# Rvs



## boterham

Hello,
I was wondering what RVS means in the sentence below. Is it an abbreviation for some kind of natural resources or material that they also provide?

VSH Fittings is een onderdeel van Aalbers Industries NV. Ze leveren een totaal pakket van koperen bevestiging middelen voor installateurs. Naast koper leveren ze ook *RVS* en gietijzer. 

Thanks in advance


----------



## Yarddog

Hello. RVS= roestvast staal.
See: wikpaedia roestvast staal


----------



## boterham

Yarddog said:


> Hello. RVS= roestvast staal.
> See: wikpaedia roestvast staal


 
Excellent! Thanks a lot


----------



## Suehil

Stainless steel.  Usually known in Dutch as 'roest*vrij* staal'


----------



## boterham

Suehil said:


> Stainless steel. Usually known in Dutch as 'roest*vrij* staal'


 
Thanks for that. I guess that's why I couldn't find it in www.mijnwoordenboek.nl at first!


----------



## HKK

The difference is explained by Wikipedia:


> De benaming "roestvrij" die in de volksmond voor roestvast staal gebruikt wordt, is onder metallurgen uit den boze. Roest"vrij" staal zal wel degelijk roesten. Deze oxidehuid is echter afsluitend, waardoor geen verdere roestvorming zal plaatsvinden. In omstandigheden die hardnekkig genoeg zijn, of bij beschadiging van de beschermende oxide-huid, kan de roestvorming plaatselijk extra snel plaatsvinden. Dit wordt o.a. veroorzaakt door chloriden of andere metalen die zich nestelen in het oppervlak. Dit is ook de reden, waarom bij het bewerken van RVS bij voorkeur geen stalen gereedschappen gebruikt zouden moeten worden. Praktischer is echter om na het verwerken, het RVS te behandelen waarbij alle mogelijke verontreinigingen worden verwijderd. Dit is het zogenaamde beitsen, waarbij langs chemische weg alle ongerechtigheden worden opgelost en verwijderd.

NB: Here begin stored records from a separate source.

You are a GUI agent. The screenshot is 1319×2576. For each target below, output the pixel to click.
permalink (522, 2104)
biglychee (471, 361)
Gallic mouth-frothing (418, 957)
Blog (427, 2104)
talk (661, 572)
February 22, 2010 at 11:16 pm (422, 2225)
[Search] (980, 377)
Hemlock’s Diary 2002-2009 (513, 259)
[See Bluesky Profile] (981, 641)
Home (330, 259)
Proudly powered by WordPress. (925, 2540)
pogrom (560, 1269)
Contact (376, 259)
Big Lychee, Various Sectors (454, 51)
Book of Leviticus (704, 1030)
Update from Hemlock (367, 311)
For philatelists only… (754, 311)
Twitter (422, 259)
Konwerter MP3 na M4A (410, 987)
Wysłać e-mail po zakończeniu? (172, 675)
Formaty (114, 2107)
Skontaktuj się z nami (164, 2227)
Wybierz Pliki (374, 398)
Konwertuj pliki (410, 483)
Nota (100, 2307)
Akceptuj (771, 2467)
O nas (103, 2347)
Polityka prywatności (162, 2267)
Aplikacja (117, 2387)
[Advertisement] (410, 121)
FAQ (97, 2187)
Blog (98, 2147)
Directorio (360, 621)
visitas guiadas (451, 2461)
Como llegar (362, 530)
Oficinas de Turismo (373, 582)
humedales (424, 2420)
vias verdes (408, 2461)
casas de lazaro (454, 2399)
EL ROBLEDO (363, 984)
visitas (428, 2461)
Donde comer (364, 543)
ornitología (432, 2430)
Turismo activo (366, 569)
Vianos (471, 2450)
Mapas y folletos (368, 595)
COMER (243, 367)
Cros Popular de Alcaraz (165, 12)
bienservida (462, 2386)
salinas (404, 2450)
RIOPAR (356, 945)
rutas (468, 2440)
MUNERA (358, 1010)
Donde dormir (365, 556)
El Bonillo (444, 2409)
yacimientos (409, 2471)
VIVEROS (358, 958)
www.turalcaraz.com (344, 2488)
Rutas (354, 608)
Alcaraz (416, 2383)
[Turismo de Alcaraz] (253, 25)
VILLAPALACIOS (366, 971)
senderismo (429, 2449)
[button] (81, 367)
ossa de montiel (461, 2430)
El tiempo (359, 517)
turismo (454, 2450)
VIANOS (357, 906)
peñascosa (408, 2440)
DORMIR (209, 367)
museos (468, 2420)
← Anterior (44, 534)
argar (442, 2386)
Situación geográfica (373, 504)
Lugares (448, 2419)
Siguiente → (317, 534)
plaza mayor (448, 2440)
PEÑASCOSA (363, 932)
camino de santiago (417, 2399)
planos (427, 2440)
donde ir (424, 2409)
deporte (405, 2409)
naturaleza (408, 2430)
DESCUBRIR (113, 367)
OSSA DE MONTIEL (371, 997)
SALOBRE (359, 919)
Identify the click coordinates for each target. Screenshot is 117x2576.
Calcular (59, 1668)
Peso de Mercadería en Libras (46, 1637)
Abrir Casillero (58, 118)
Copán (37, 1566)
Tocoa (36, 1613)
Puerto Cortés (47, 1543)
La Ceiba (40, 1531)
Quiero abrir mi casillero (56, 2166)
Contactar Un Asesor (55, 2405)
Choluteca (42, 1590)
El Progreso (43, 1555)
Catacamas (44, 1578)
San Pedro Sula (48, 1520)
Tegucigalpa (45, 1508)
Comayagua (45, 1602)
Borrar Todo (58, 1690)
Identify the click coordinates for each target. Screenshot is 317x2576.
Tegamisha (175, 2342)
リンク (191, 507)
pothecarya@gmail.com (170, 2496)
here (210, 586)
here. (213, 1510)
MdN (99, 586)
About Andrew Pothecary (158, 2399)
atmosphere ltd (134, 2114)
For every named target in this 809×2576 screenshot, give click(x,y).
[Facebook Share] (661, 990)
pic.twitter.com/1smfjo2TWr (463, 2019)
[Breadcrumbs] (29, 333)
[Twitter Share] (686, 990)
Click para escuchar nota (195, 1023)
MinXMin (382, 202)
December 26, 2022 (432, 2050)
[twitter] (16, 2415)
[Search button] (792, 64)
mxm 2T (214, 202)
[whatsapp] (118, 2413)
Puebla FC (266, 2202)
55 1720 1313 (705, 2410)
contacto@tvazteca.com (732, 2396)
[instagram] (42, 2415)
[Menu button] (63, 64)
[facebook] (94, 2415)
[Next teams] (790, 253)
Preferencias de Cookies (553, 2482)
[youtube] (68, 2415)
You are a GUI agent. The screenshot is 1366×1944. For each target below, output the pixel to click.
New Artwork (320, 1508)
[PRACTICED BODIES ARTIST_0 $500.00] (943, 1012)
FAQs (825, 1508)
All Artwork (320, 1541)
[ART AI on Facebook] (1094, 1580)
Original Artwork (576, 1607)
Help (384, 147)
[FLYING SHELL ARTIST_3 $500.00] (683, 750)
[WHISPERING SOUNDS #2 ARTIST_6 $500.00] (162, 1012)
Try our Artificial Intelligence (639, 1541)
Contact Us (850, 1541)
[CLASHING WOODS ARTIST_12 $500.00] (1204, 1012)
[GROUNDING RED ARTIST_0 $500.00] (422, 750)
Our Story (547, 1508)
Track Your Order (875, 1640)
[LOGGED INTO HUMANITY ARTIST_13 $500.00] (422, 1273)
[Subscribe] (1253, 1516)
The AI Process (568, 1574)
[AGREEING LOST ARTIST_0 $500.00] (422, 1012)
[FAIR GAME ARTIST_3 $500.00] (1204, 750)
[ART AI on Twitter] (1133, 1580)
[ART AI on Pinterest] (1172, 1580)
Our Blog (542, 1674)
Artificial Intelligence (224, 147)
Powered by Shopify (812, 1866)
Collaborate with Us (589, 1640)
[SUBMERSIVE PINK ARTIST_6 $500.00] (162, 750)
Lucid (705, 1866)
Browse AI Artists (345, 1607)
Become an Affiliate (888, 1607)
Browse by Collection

In short, RVS is not stain_less_, just much more resistant.


----------



## boterham

HKK said:


> The difference is explained by Wikipedia:
> 
> 
> In short, RVS is not stain_less_, just much more resistant.


 
Thanks ... That's great! I wonder if there are also two terms for this i.e. roestvast staal and roestvrij staal in English or even French ... ?


----------